Word and element location records:
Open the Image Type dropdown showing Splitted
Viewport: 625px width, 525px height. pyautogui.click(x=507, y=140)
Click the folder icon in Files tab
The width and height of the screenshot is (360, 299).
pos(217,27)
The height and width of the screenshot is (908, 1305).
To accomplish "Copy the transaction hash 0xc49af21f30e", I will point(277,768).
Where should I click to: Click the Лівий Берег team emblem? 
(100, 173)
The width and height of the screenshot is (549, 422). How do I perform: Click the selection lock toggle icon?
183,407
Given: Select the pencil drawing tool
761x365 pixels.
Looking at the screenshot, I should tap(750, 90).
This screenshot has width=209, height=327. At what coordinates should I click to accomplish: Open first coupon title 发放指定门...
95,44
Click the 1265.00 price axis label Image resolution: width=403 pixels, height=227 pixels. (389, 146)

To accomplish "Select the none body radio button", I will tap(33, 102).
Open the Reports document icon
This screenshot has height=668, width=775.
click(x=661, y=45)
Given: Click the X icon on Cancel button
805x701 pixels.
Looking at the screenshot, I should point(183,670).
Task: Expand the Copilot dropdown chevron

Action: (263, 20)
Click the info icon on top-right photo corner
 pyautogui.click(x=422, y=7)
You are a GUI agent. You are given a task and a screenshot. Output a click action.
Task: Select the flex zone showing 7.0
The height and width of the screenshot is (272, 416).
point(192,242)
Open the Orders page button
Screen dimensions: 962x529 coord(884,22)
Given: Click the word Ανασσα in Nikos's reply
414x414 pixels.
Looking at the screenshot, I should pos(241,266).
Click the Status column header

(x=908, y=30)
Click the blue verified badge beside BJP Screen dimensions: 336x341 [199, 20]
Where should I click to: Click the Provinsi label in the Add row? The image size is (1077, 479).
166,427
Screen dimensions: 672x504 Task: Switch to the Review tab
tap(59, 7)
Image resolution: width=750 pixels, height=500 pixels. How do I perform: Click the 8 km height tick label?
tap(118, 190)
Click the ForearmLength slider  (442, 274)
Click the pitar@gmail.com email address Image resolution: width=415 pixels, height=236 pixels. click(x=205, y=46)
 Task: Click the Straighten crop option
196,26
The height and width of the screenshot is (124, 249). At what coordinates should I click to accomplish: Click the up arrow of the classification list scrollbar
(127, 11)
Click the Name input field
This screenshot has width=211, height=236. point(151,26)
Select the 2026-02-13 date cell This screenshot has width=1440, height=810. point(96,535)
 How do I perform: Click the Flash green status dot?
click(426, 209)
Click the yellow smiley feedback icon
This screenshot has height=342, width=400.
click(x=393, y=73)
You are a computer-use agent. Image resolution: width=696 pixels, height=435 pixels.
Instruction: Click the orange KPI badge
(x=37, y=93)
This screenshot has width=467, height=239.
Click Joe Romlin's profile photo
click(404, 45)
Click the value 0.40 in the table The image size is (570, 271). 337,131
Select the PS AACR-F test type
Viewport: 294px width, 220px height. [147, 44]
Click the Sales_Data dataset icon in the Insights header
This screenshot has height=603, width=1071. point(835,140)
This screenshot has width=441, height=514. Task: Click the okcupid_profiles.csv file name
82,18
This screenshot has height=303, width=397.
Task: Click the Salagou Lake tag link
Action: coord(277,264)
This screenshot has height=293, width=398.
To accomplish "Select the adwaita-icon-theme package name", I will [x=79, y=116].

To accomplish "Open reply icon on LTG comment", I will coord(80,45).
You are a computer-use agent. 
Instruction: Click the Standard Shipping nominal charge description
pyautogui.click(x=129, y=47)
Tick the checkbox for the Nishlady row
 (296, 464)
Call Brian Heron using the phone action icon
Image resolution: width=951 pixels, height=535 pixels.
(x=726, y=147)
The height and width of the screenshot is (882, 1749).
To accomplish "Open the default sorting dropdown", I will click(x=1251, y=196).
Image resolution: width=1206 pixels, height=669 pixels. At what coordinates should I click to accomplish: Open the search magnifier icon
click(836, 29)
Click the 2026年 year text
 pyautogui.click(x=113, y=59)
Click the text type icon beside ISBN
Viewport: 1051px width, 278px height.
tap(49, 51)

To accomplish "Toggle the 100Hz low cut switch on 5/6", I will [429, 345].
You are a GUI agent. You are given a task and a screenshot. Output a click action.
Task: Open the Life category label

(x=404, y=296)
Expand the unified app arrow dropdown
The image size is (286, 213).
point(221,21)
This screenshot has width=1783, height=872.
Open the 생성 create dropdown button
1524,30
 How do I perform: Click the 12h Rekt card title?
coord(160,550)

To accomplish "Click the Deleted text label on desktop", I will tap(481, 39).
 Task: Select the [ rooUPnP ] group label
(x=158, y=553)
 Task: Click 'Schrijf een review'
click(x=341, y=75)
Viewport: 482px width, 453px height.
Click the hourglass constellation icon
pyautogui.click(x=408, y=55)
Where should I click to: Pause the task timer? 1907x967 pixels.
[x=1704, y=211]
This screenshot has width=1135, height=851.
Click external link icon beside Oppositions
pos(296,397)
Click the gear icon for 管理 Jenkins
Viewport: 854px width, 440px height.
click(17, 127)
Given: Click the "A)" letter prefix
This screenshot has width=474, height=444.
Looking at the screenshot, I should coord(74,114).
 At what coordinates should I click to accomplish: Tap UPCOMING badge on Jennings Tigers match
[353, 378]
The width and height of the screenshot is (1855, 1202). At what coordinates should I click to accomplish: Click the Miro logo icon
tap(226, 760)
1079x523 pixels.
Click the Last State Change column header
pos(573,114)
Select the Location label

Request:
Duplicate the records above line for line, keeping every character unchanged.

Solution:
Open the Image Type dropdown showing Splitted
Viewport: 625px width, 525px height. pyautogui.click(x=507, y=140)
Click the folder icon in Files tab
The width and height of the screenshot is (360, 299).
pos(217,27)
The height and width of the screenshot is (908, 1305).
To accomplish "Copy the transaction hash 0xc49af21f30e", I will point(277,768).
Where should I click to: Click the Лівий Берег team emblem? 
(100, 173)
The width and height of the screenshot is (549, 422). How do I perform: Click the selection lock toggle icon?
183,407
Given: Select the pencil drawing tool
761x365 pixels.
Looking at the screenshot, I should tap(750, 90).
This screenshot has width=209, height=327. At what coordinates should I click to accomplish: Open first coupon title 发放指定门...
95,44
Click the 1265.00 price axis label Image resolution: width=403 pixels, height=227 pixels. (389, 146)

To accomplish "Select the none body radio button", I will tap(33, 102).
Open the Reports document icon
This screenshot has height=668, width=775.
click(x=661, y=45)
Given: Click the X icon on Cancel button
805x701 pixels.
Looking at the screenshot, I should point(183,670).
Task: Expand the Copilot dropdown chevron

Action: (263, 20)
Click the info icon on top-right photo corner
 pyautogui.click(x=422, y=7)
You are a GUI agent. You are given a task and a screenshot. Output a click action.
Task: Select the flex zone showing 7.0
The height and width of the screenshot is (272, 416).
point(192,242)
Open the Orders page button
Screen dimensions: 962x529 coord(884,22)
Given: Click the word Ανασσα in Nikos's reply
414x414 pixels.
Looking at the screenshot, I should pos(241,266).
Click the Status column header

(x=908, y=30)
Click the blue verified badge beside BJP Screen dimensions: 336x341 [199, 20]
Where should I click to: Click the Provinsi label in the Add row? The image size is (1077, 479).
166,427
Screen dimensions: 672x504 Task: Switch to the Review tab
tap(59, 7)
Image resolution: width=750 pixels, height=500 pixels. How do I perform: Click the 8 km height tick label?
tap(118, 190)
Click the ForearmLength slider  (442, 274)
Click the pitar@gmail.com email address Image resolution: width=415 pixels, height=236 pixels. click(x=205, y=46)
 Task: Click the Straighten crop option
196,26
The height and width of the screenshot is (124, 249). At what coordinates should I click to accomplish: Click the up arrow of the classification list scrollbar
(127, 11)
Click the Name input field
This screenshot has width=211, height=236. point(151,26)
Select the 2026-02-13 date cell This screenshot has width=1440, height=810. point(96,535)
 How do I perform: Click the Flash green status dot?
click(426, 209)
Click the yellow smiley feedback icon
This screenshot has height=342, width=400.
click(x=393, y=73)
You are a computer-use agent. Image resolution: width=696 pixels, height=435 pixels.
Instruction: Click the orange KPI badge
(x=37, y=93)
This screenshot has width=467, height=239.
Click Joe Romlin's profile photo
click(404, 45)
Click the value 0.40 in the table The image size is (570, 271). 337,131
Select the PS AACR-F test type
Viewport: 294px width, 220px height. [147, 44]
Click the Sales_Data dataset icon in the Insights header
This screenshot has height=603, width=1071. point(835,140)
This screenshot has width=441, height=514. Task: Click the okcupid_profiles.csv file name
82,18
This screenshot has height=303, width=397.
Task: Click the Salagou Lake tag link
Action: coord(277,264)
This screenshot has height=293, width=398.
To accomplish "Select the adwaita-icon-theme package name", I will [x=79, y=116].

To accomplish "Open reply icon on LTG comment", I will coord(80,45).
You are a computer-use agent. 
Instruction: Click the Standard Shipping nominal charge description
pyautogui.click(x=129, y=47)
Tick the checkbox for the Nishlady row
 (296, 464)
Call Brian Heron using the phone action icon
Image resolution: width=951 pixels, height=535 pixels.
(x=726, y=147)
The height and width of the screenshot is (882, 1749).
To accomplish "Open the default sorting dropdown", I will click(x=1251, y=196).
Image resolution: width=1206 pixels, height=669 pixels. At what coordinates should I click to accomplish: Open the search magnifier icon
click(836, 29)
Click the 2026年 year text
 pyautogui.click(x=113, y=59)
Click the text type icon beside ISBN
Viewport: 1051px width, 278px height.
tap(49, 51)

To accomplish "Toggle the 100Hz low cut switch on 5/6", I will [429, 345].
You are a GUI agent. You are given a task and a screenshot. Output a click action.
Task: Open the Life category label

(x=404, y=296)
Expand the unified app arrow dropdown
The image size is (286, 213).
point(221,21)
This screenshot has width=1783, height=872.
Open the 생성 create dropdown button
1524,30
 How do I perform: Click the 12h Rekt card title?
coord(160,550)

To accomplish "Click the Deleted text label on desktop", I will tap(481, 39).
 Task: Select the [ rooUPnP ] group label
(x=158, y=553)
 Task: Click 'Schrijf een review'
click(x=341, y=75)
Viewport: 482px width, 453px height.
Click the hourglass constellation icon
pyautogui.click(x=408, y=55)
Where should I click to: Pause the task timer? 1907x967 pixels.
[x=1704, y=211]
This screenshot has width=1135, height=851.
Click external link icon beside Oppositions
pos(296,397)
Click the gear icon for 管理 Jenkins
Viewport: 854px width, 440px height.
click(17, 127)
Given: Click the "A)" letter prefix
This screenshot has width=474, height=444.
Looking at the screenshot, I should coord(74,114).
 At what coordinates should I click to accomplish: Tap UPCOMING badge on Jennings Tigers match
[353, 378]
The width and height of the screenshot is (1855, 1202). At what coordinates should I click to accomplish: Click the Miro logo icon
tap(226, 760)
1079x523 pixels.
Click the Last State Change column header
pos(573,114)
Select the Location label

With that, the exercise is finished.